The exit poll has suggested that the Conservatives will be the largest party but that it won't achieve enough seats to form a government. But the Tories might do better than that projection, according to the first two seats.
In the first two seats to call – Newcastle and Sunderland – the Labour was re-elected as MP. But the results were less positive than the poll had suggested – potentially meaning that the Conservatives could score more seats than it predicted.
Labour increased their seats in both seats. But they did so by a smaller amount – in Sunderland, the exit poll had them achieving a swing of 7 per cent, but in fact it was only 2.
The difference in the results may be a consequence of how those behind the poll calculated people would vote based on their ballot in the Brexit referendum.
John Curtice, who worked on the exit poll that has called all recent elections correctly, pointed out the difference between the projected and actual results but did not appear to worry that his projections could be dramatically wrong.

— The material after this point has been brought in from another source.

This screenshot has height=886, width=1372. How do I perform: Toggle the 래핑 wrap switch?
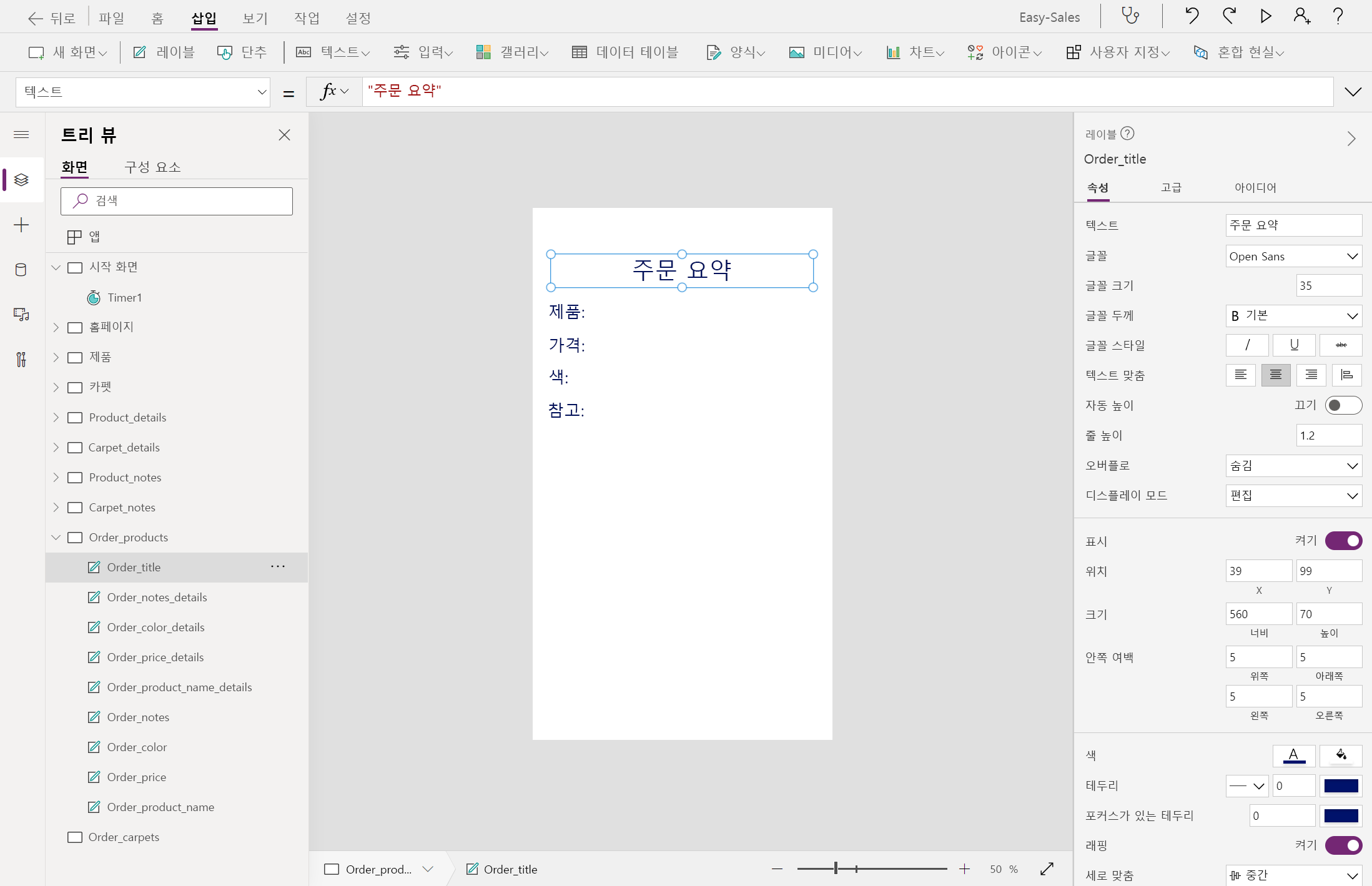[x=1343, y=845]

Polling expert Professor John Curtice said the result indicated that Mrs May had failed in her bid to get a greater mandate for Brexit but he could not rule out the possibility that the Tories would still gain a smaller majority
He told BBC News: "It seems to me that unless the exit poll is incredibly wrong then the Prime Minister has failed to achieve her principal objective, which was that she was going to achieve a landslide, or at least a very big majority for her party in the next House of Commons, and thereby provide her with rather more wriggle room over Brexit."
The BBC/Sky/ITV poll suggested the UK was heading for a hung parliament, with Conservatives 12 seats short of the 326 they need for an absolute majority in the Commons.
The poll put Tories on 314 seats, with Labour on 266, the Scottish National Party on 34, Liberal Democrats on 14, Plaid Cymru on three and Greens on one.